• _Assignment_:
Skip the pictures and give back the rest of the listing exactly.

• _Records provided_:
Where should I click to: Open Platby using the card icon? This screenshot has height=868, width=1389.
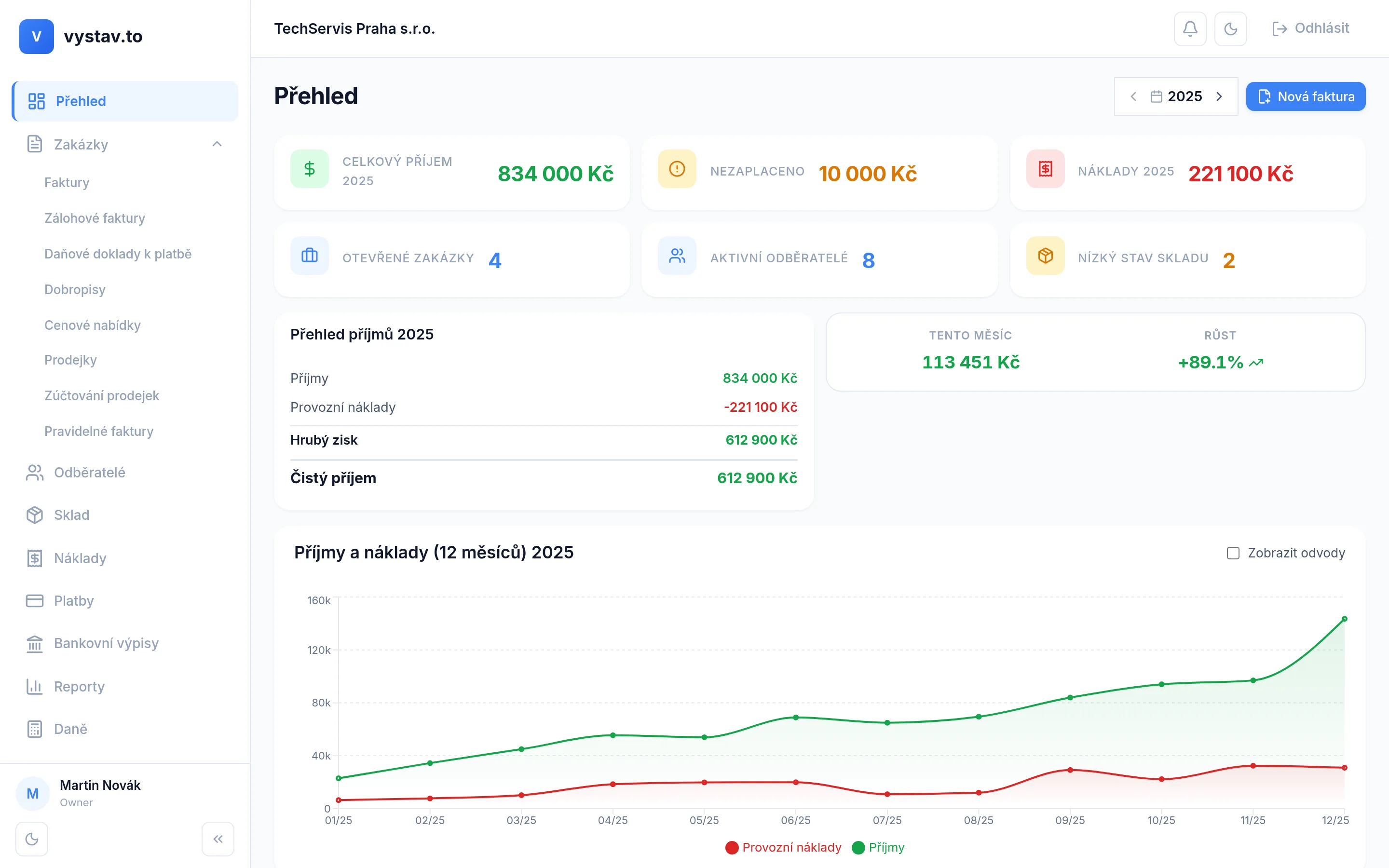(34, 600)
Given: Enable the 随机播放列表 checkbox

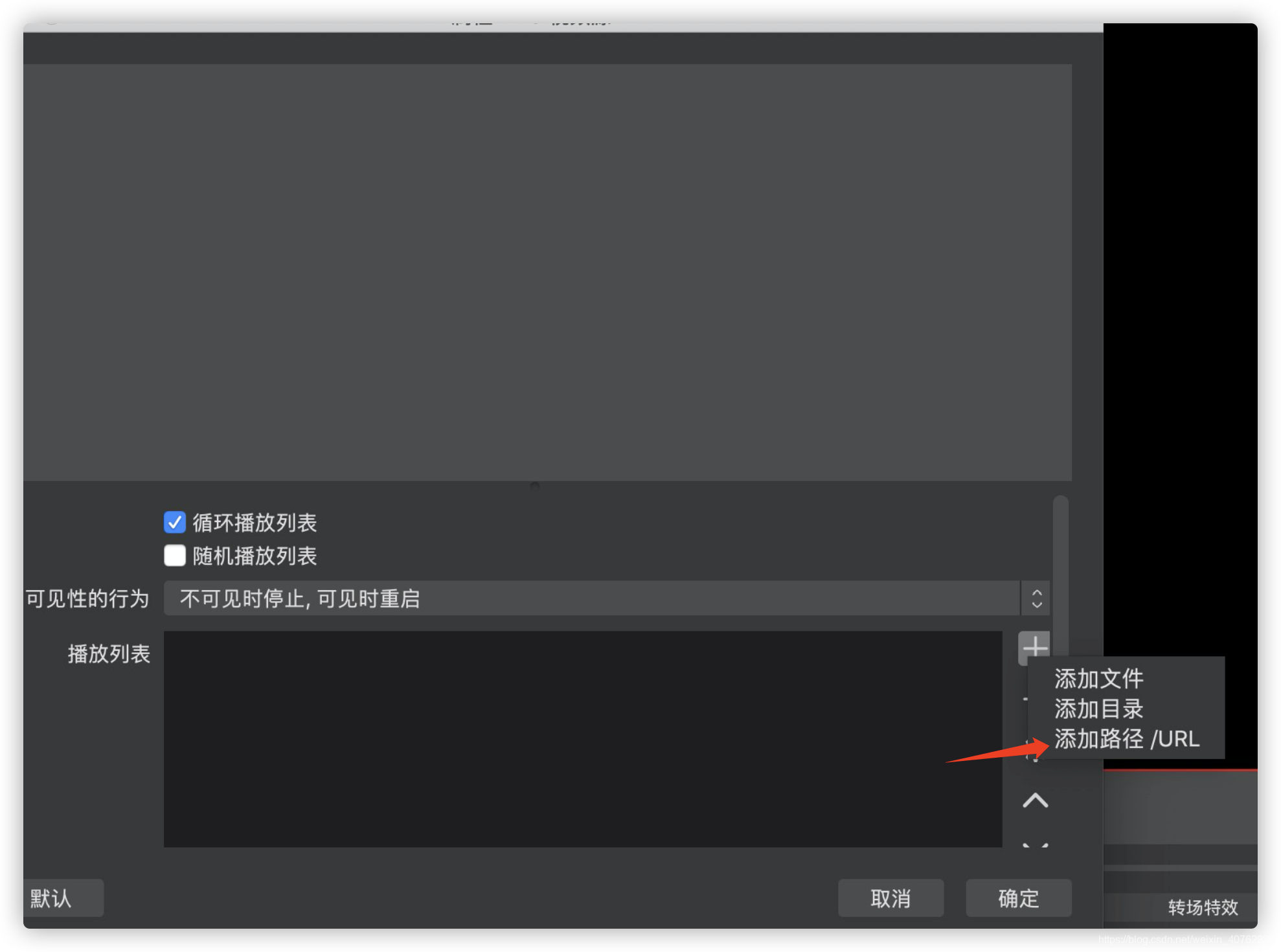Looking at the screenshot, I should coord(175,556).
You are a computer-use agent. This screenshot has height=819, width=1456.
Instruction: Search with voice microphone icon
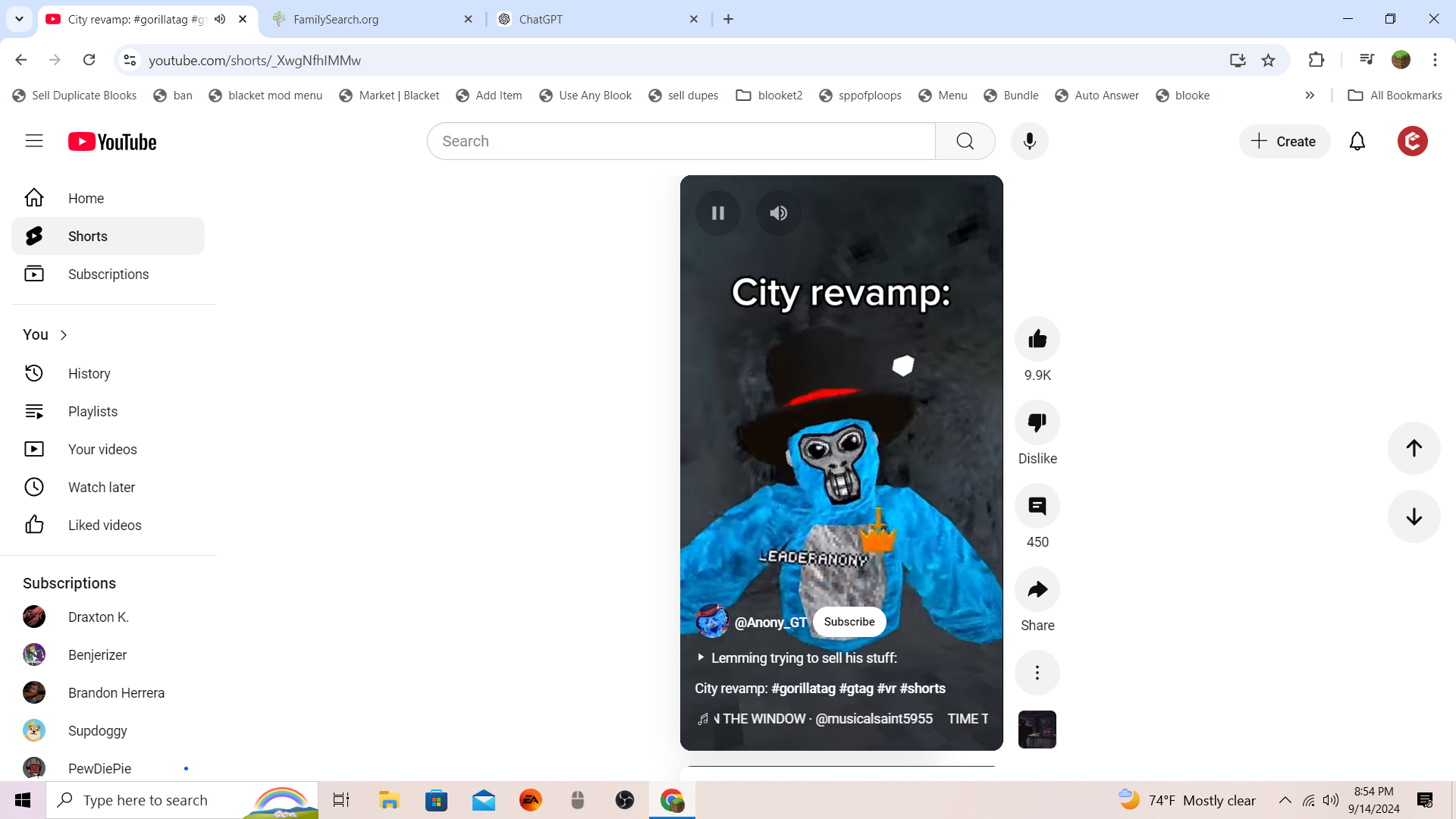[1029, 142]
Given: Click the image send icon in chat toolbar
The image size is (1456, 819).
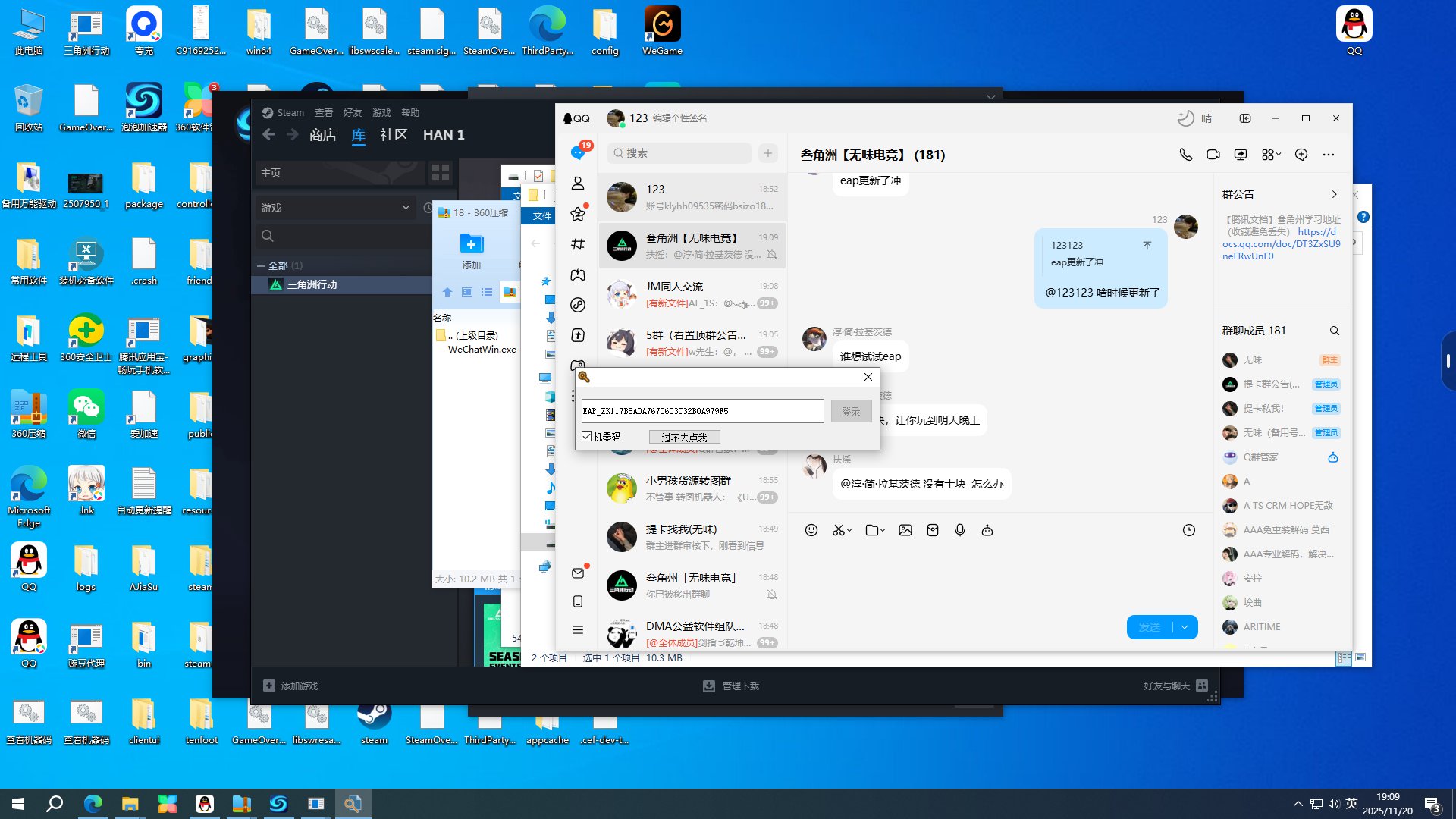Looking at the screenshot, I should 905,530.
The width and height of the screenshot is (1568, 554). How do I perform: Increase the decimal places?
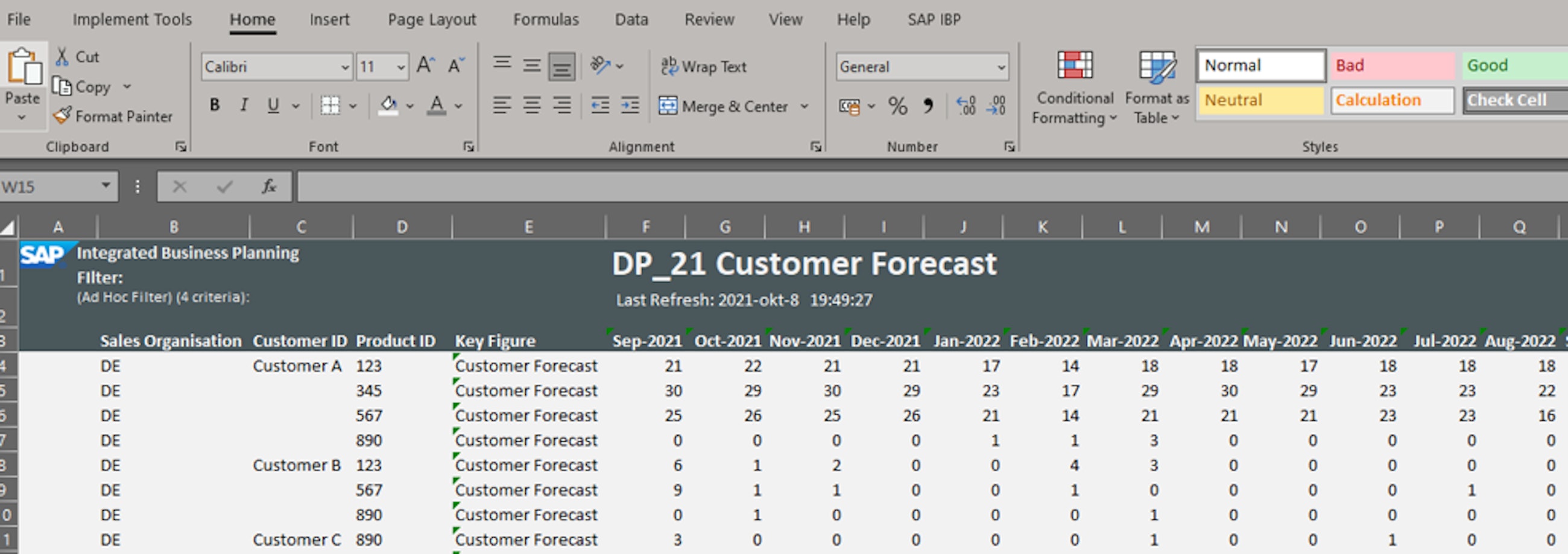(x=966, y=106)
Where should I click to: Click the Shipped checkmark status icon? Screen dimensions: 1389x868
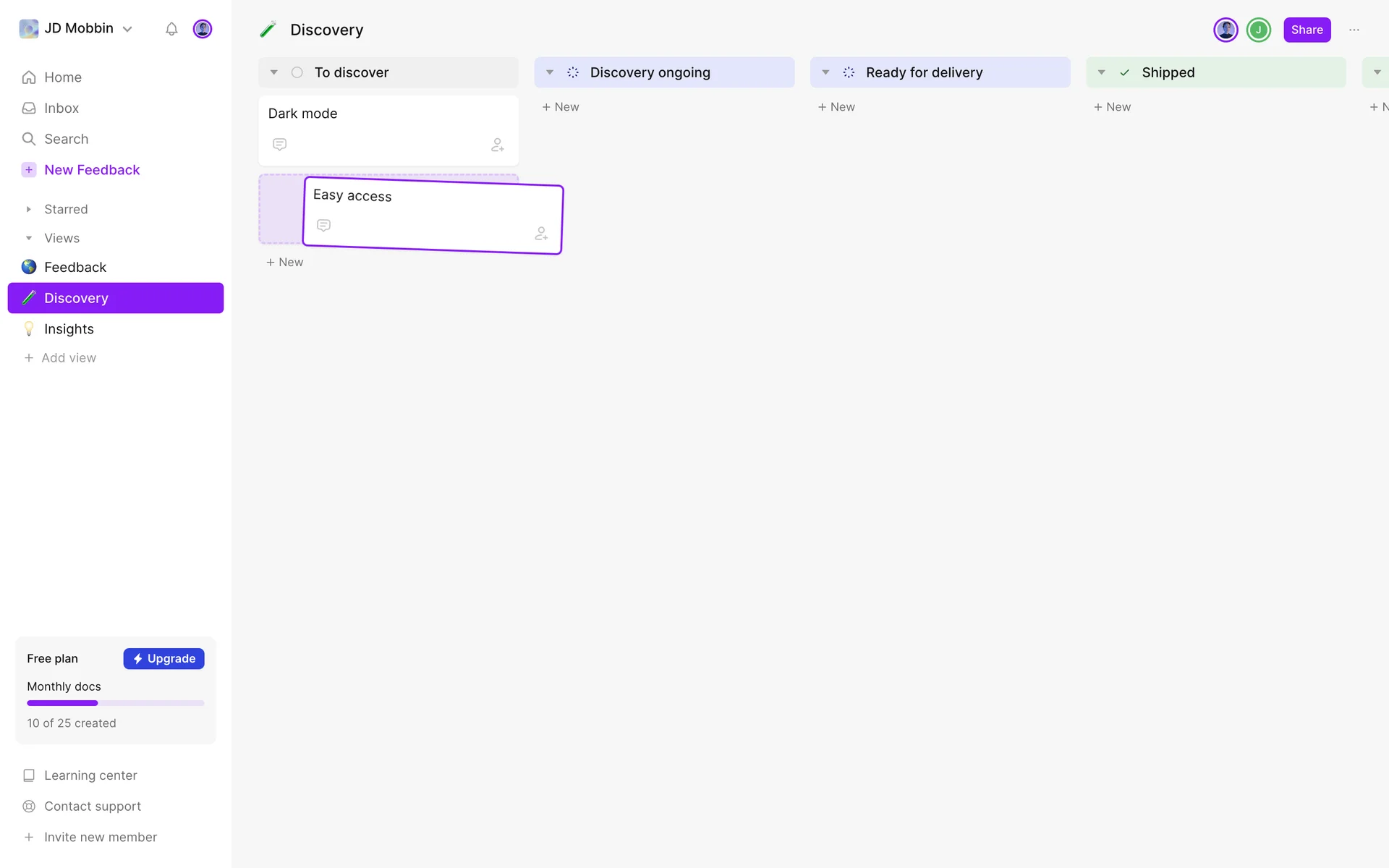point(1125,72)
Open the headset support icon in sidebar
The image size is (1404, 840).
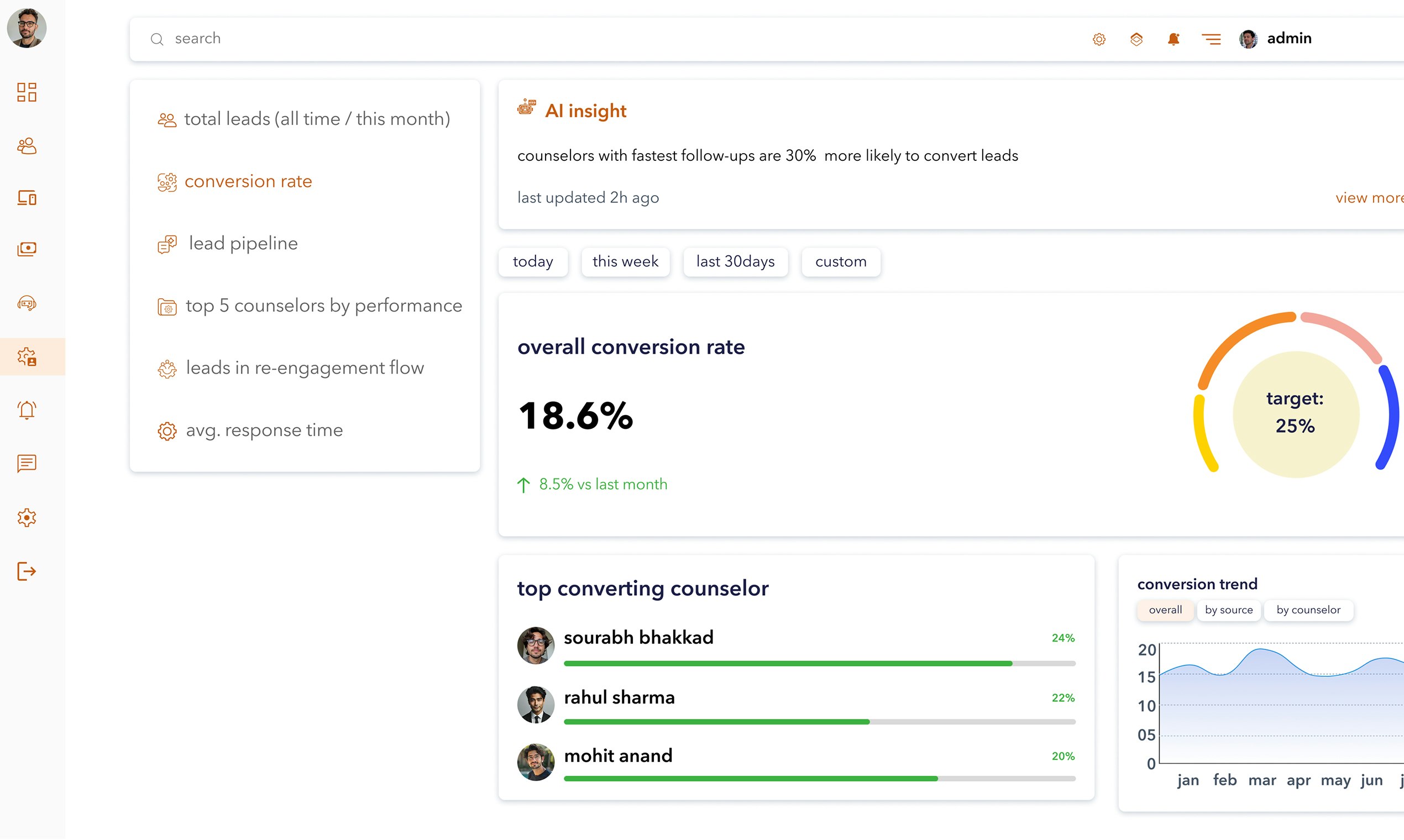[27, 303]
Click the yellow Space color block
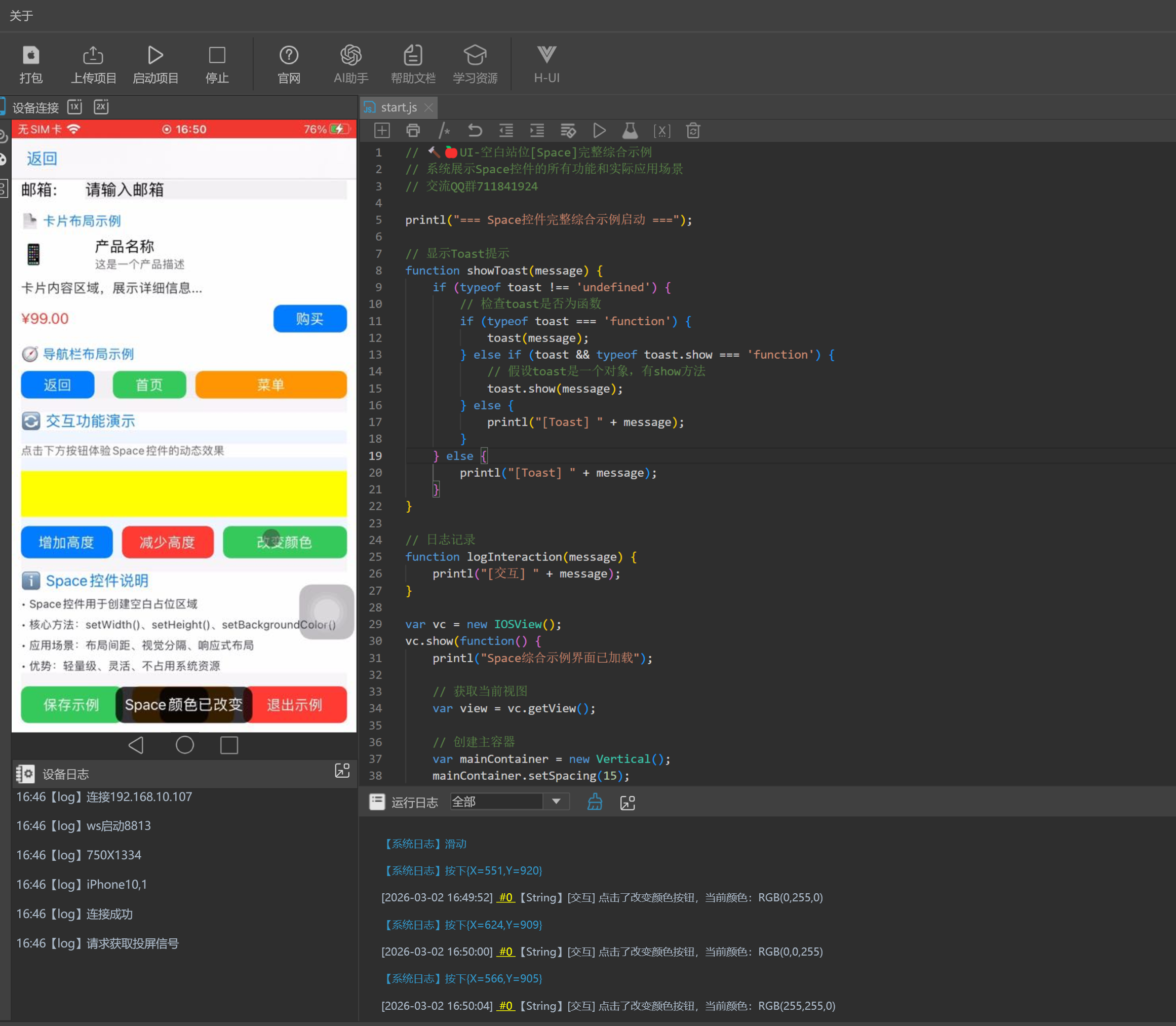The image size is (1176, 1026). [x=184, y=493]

• _Answer space_:
Where should I click to: Open Platby using the card icon? This screenshot has height=868, width=1389.
(34, 600)
Given: Enable the 随机播放列表 checkbox

Looking at the screenshot, I should coord(175,556).
You are a computer-use agent. This screenshot has height=819, width=1456.
Instruction: Search with voice microphone icon
[1029, 142]
Given: Click the image send icon in chat toolbar
The image size is (1456, 819).
Looking at the screenshot, I should 905,530.
The width and height of the screenshot is (1568, 554). How do I perform: Increase the decimal places?
(x=966, y=106)
Where should I click to: Click the Shipped checkmark status icon? Screen dimensions: 1389x868
point(1125,72)
Open the headset support icon in sidebar
The image size is (1404, 840).
[27, 303]
Click the yellow Space color block
The image size is (1176, 1026). [x=184, y=493]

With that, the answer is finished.